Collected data
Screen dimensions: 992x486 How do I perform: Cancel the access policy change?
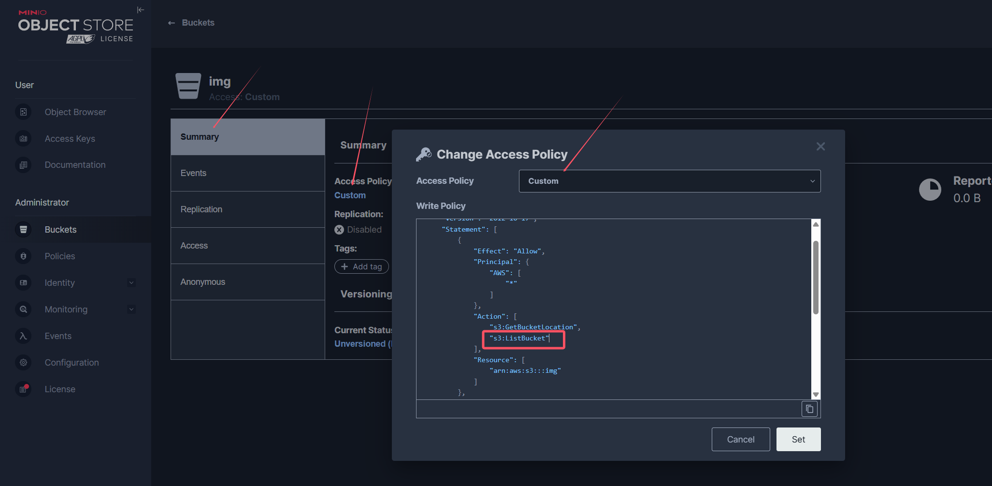click(x=740, y=440)
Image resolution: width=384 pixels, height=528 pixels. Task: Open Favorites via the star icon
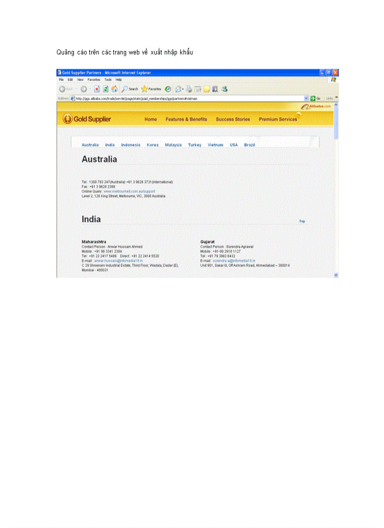[x=144, y=89]
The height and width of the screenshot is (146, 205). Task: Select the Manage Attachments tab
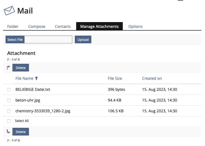point(99,26)
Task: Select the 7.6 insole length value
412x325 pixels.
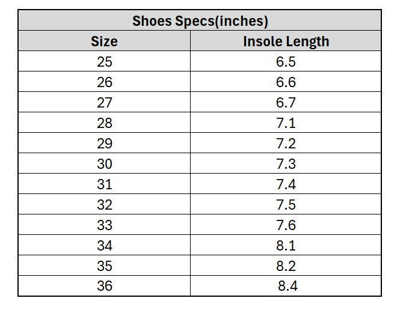Action: (286, 225)
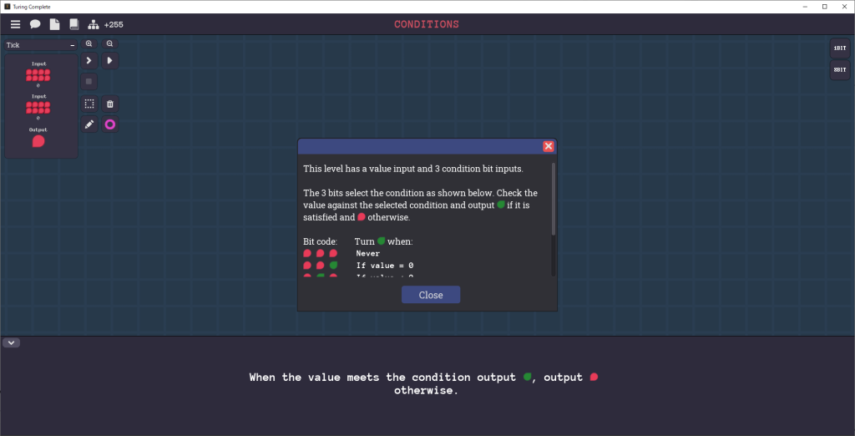Open the blank document schematics icon
This screenshot has width=855, height=436.
[x=55, y=24]
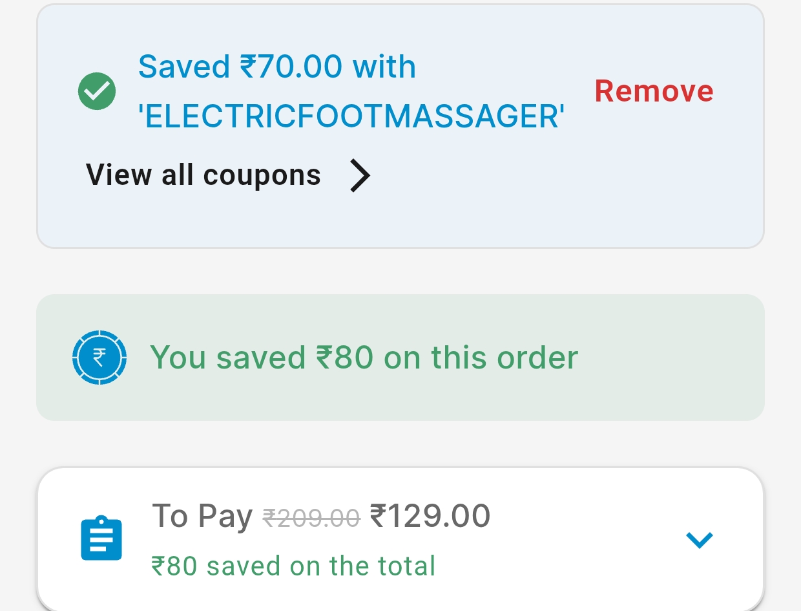Tap the struck-through ₹209.00 original price
The image size is (801, 611).
[311, 518]
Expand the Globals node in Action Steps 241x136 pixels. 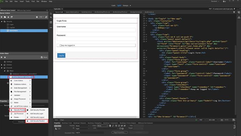pos(2,65)
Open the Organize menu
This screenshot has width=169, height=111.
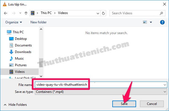tap(14, 22)
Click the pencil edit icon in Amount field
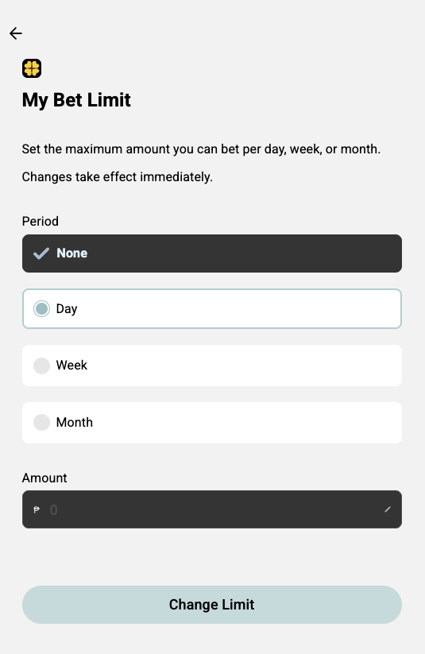Screen dimensions: 425x654 (x=388, y=509)
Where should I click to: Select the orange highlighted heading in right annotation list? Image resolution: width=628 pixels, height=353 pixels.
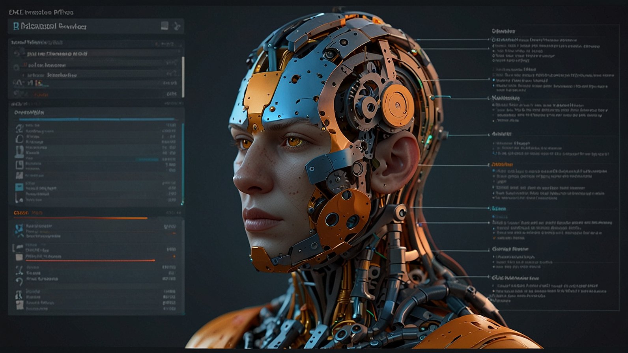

TASK ITEM: Nothing but the lines from the one holding "Open the Organize menu" to the end of the entries above should be echoed, exactly and with both ends included; omit the pictures.

RESPONSE AREA:
Open the Organize menu
This screenshot has width=169, height=111.
tap(14, 22)
Click the pencil edit icon in Amount field
Screen dimensions: 425x654 (x=388, y=509)
Where should I click to: Select the orange highlighted heading in right annotation list? Image resolution: width=628 pixels, height=353 pixels.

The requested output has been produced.